Wednesday, January 27, 2021

Setting a Genteel table: William Preston's Imported Ceramics in the Virginia Backcountry

One of the most prominent figures in the history of the 18th-century Virginia backcountry was William Preston. During his lifetime, Preston wore many hats, serving as a Surveyor, a Soldier in two wars (both as a County Militia Officer as well as a Ranging company officer during the French and Indian War) and as a Politician: fulfilling several roles in Virginia's Colonial Government. Preston became one of the most wealthy men in the region, amassing large amounts of land and experimenting in numerous revenue streams including land speculation, farming, the slave trade and running a distillery. Preston lived at "Greenfield", in Botetourt county during the 1760s and around 1773 began building a new home named "Smithfield", in what would become Blacksburg in Montgomery County, Virginia near the site of Draper's Meadow.
Smithfield is an (unusual for the area) 18th century timber frame building that would look more at home in Virginia's Tidewater region than in the Virginia backcountry, and as such was a powerful demonstration of his wealth and status when compared with the more common small log structures of his neighbors.

A 19th century copy of an 18th century drawing depicting Colonial era military Officers and Gentry carousing while an exhausted enslaved Servant stands by the wall in Charleston, South Carolina. " Mr. Peter Manigault and his friends drawn by one of them (Mr Roupell) about the year 1754 from which this copy is now made in August 1854 by his Great- Grand - Son Louis Manigault Charleston So.Ca." Gibbes Museum of Art Gift of Mr. Joseph E. Jenkins 1968.005.0001

Recent excavations at his Greenfield property uncovered portions of a mid 18th-century Earthenware "clouded" or "Tortoiseshell" glazed plate as well as other artifacts including an English trade gun buttplate. Preston's choice of ceramics for his table at Greenfield mirrored that many of his middling neighbors who utilized sturdy utilitarian pewter and stoneware tablewares; the lower sort perhaps treen.

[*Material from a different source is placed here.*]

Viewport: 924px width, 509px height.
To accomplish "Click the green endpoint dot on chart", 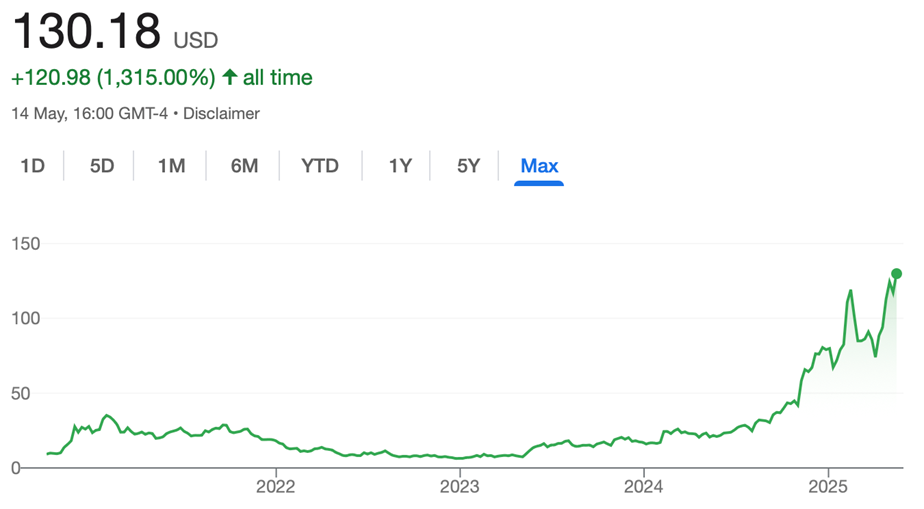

"Tortoise Shell Cups and Saucers" Advertised alongside a variety of ready made slop clothing and common goods in the North Carolina Gazette (October, 1759, page 4)

A mid 18th century molded "clouded" plate similar to fragments excavated at Greenfield in 2016-2018 (Private collection).

The mottled and molded clouded or tortoiseshell glazed plates from Greenfield were evidently replaced by the more fashionable "Creamware" style of molded earthenware in the upwardly mobile Preston family household by 1771. Preston was a very early adopter of this style in Virginia.

A ca. 1770-80 Creamware plate (Private collection).

Ann Smart Martin's Buying Into the World of Goods: Early Consumers in Backcountry Virginia mentions that: "The earliest reference to Queen's ware- also known as cream-colored ware- in Virginia dates from 1768; by the summer of 1771, a wealthy Tidewater planter had reported that Queen's ware had attained popularity among his peers. That [William] Preston also purchased "Queen's ware" on his 1771 trip [from Botetourt to Williamsburg] simultaneously illustrates his awareness of fashion and the absence of large sets in his own local market."

The earliest mention of "Queen's sets of cream coloured ware..." from the Virginia Gazette also references the universality of stone wares in the past and the novelty of the new cream wares. Virginia Gazette, Purdie and Dixon June 30, 1768 page 2.

Although he was one of the first to procure it in the backcountry; Preston wasn't the only man in Southwest Virginia who would own creamware. McCorkle's store in what is now Pulaski County, Virginia carried "Queen's china" around the eve of the Revolution, and scattered references are found in local estates and probate inventories, such as a 1773 court case involving the debts of a deceased blacksmith in Fincastle county and the 1776 will of Welsh immigrant and Chiswell's lead mine manager William Herbert.

Oval creamware platter from Fort Chiswell. Detail figure 48 from Excavations at Fort Chiswell (Funk/Hoffman/Holup/Revwer/Smith UVA Laboratory of Archaeology 1976).


At Fort Chiswell, "Creamware was one of the more common ware types found at the site and was included in every structure...But an earlier mottled glazed cream-colored ware (refined earthenware) known as "clouded" ware was produced in 1740. We have just one sherd of this type, located in Structure #2 in a sealed eighteenth century level..." (Excavations at Fort Chiswell p61).

Creamware became immensely popular and despite being fairly new in the remote Virginia backcountry in 1774 English Potter Josiah Wedgewood foreshadowed that "I apprehend our customers will not much longer be content with Queen's Ware it being now render'd vulgar and common everywhere". Wedgewood's prediction would eventually prove truthful, and feather edge creamware fragments were recovered at Fort Boonesborough, among numerous other Revolutionary War era frontier sites.